** Begin Text to read **

Dit interview moet ik aankomende week nog naar het Nederlands vertalen, maar voor de Engelse lezer hieronder alvast het origineel.

For the people who don’t know you, could you tell us about yourself and what it is that you do?

My name is Armi Legge. I’m a writer, coach, and entrepreneur. Most of my projects are focused on helping highly motivated and obsessive people simplify their health, fitness, and productivity so they can achieve their goals with less work, time, and stress.

At what point did you decide Imprüvism just had to start and could no longer wait? Also, what keeps you going?

In a way, I’ve been developing Imprüvism my entire life. It’s a combination of everything I’ve learned about health and fitness since I was born. I resigned from my last job of working as a ghostwriter, podcast producer, and social media manager for an alternative health website last year. The information conflicted with the scientific evidence on just about every topic, so I stopped supporting that message.

I had started writing my own blog back in 2010, but at that point I still wasn’t very good at writing or research. After several more years of learning and practice, I decided to make a more concerted effort and launch Imprüvism by January 2013. I launched the site on Thanksgiving Day, 2012.

** End Text to read **
** Begin Data extract **

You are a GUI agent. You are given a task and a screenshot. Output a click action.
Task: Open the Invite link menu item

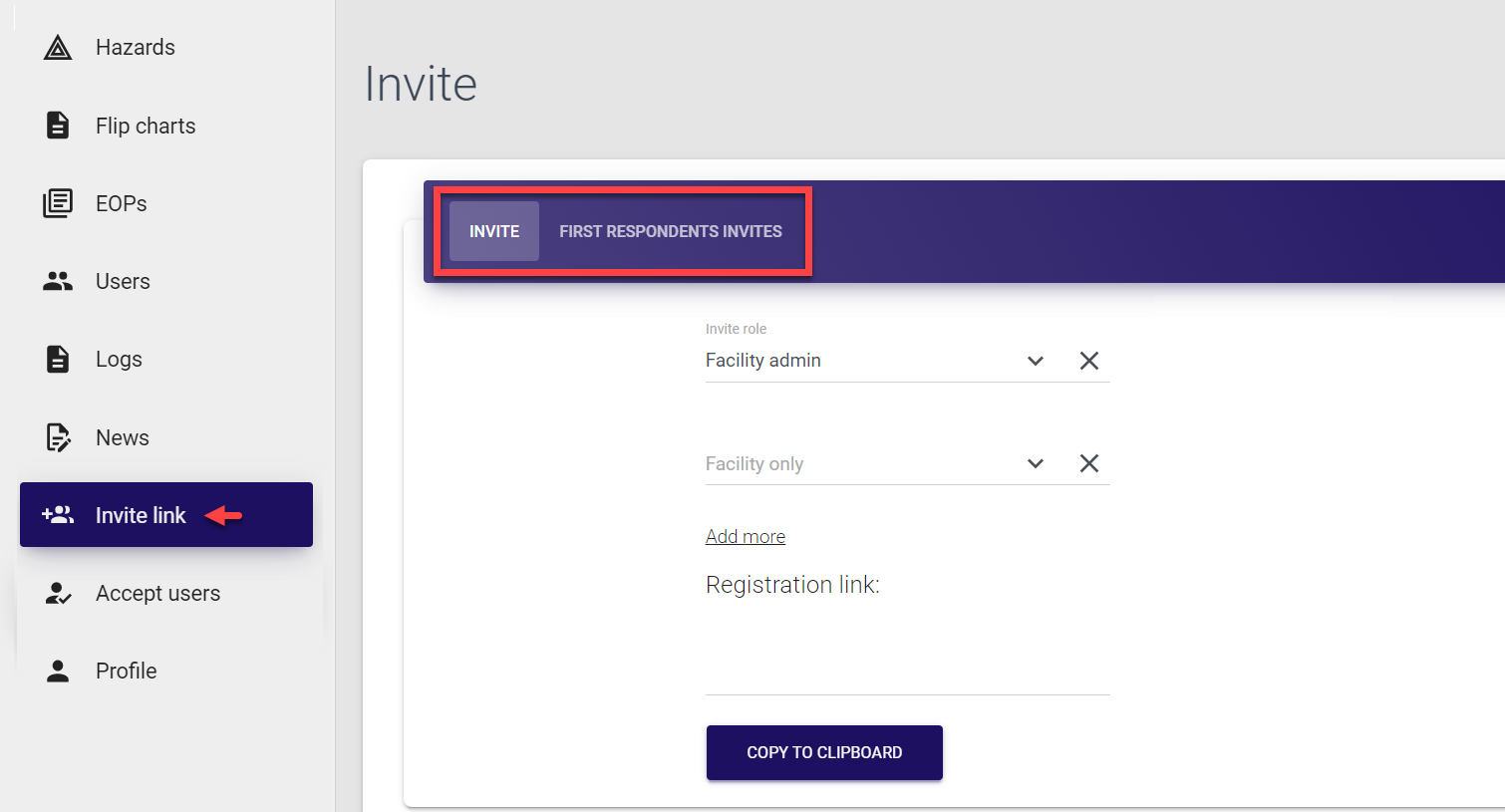(141, 515)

** End Data extract **

#### Exercise requirements:
1. Condense the paragraph of the interview that opens with "In a way, I've been developing Imprüvism" into a bulleted list that keeps its main facts.
2. According to the interview, on what day did Armi Legge launch Imprüvism?
3. Write what comes next in the interview, picking up after its final sentence.
The listing isn't needed for any of this work.

#### The responses:
1.
- Imprüvism grew out of everything Legge has learned about health and fitness over a lifetime.
- Last year Legge quit a job as ghostwriter, podcast producer, and social media manager for an alternative health website.
- Legge left because that site's information conflicted with the scientific evidence on nearly every topic.

2. Thanksgiving Day, 2012.

3.
My curiosity and passion are what keeps me going. Helping people is a huge bonus, one that I’m appreciating more and more, but the main reason I do this kind of obsessive research and detailed writing and podcasting is to help improve my understanding of these different topics. I love learning and always have. Plus, I have to make a living somehow, and I like doing it in a way that helps people improve their lives.

I’ve also benefitted tremendously from the work of people like Alan Aragon, Lyle McDonald, James Krieger, and others, and I wanted to be able to create the same kind of content they did and continue to do. I’m not anywhere close to their level yet, but I had to start somewhere.

Imprüvism tries to simplify a science-based approach towards nutrition and fitness. I feel that most people in the industry who are science-based know where to find the right information. People who aren’t, mostly stick to what their peers tell them or what makes them feel warm inside. Right now it’s clear the people are divided into several groups, each with its own way of doing and thinking. Most of those groups don’t even think about science, unless it’s to talk about how biased and unreliable it is. Science is extremely important in their daily lives, but they don’t care for it at all when it comes to nutrition. Do you feel it’s important to focus on convincing ‘non-believers’, for the lack of a better word, how important evidence is? Or do you not think about it, keep writing your articles and hope the fence sitters will eventually be convinced?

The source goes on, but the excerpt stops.